One day a young Pilgrim arrived at that monastery. Despite his youth, he had completed the majority of the known pilgrimages. He approached the elder and asked him, “Master, what must I do to be a true Pilgrim?” The weathered man looked him in the eye and felt compassion for him. “Son, if you truly want to be an authentic Pilgrim, return home to your family, your neighbours, your friends and enemies and listen to them, serve them, forgive them and love them. In that way you will become a true Pilgrim.”
They say that the young man dropped his gaze, turned and left that place without saying a word, deeply saddened because while he would have been perfectly able to hike thousands of kilometers more with a heavy load on his shoulders, he was incapable of carrying out the task that the wise old man had entrusted him.
Our primary task is to listen to, serve and forgive our families, our neighbours, our friends and our enemies. In serving, forgiving and loving them we will become a true pilgrims.
I would like to finish with a prayer from Thomas Merton:
My Lord God I have no idea where I am going. I do not see the road ahead of me. I cannot know for certain where it will end.
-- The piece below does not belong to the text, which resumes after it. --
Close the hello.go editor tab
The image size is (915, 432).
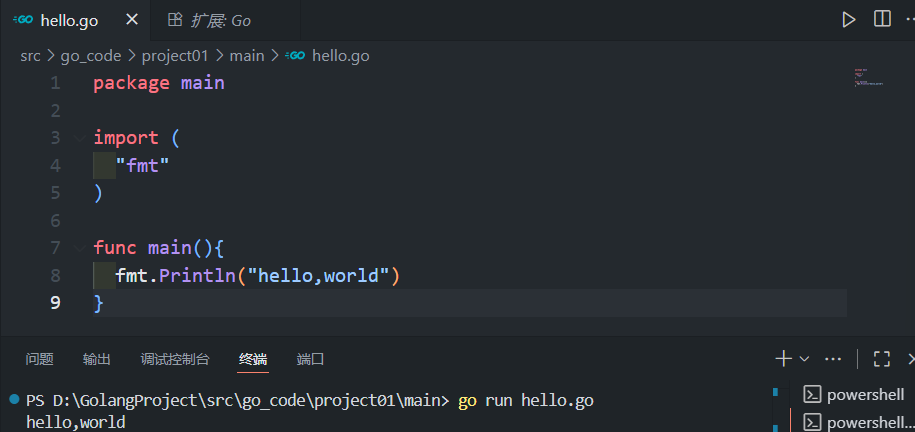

Nor do I really know myself, and the fact that I think I am following your will does not mean that I am actually doing so. But I believe that my desire to please you, does in fact please you. And I hope that I have that desire in all that I am doing. I hope that I will never do anything apart from that desire. And I know that if I do this you will lead me by the right road though I may know nothing about it. Therefore will I trust you always though I may seem to be lost and in the shadow of death. I will not fear, for you are ever with me, and you will never leave me to face my perils alone.[1]
In the name of the Father, and of the Son, and of the Holy Spirit. Amen.
[1] Thomas Merton, Thoughts in Solitude, 1956, p.81.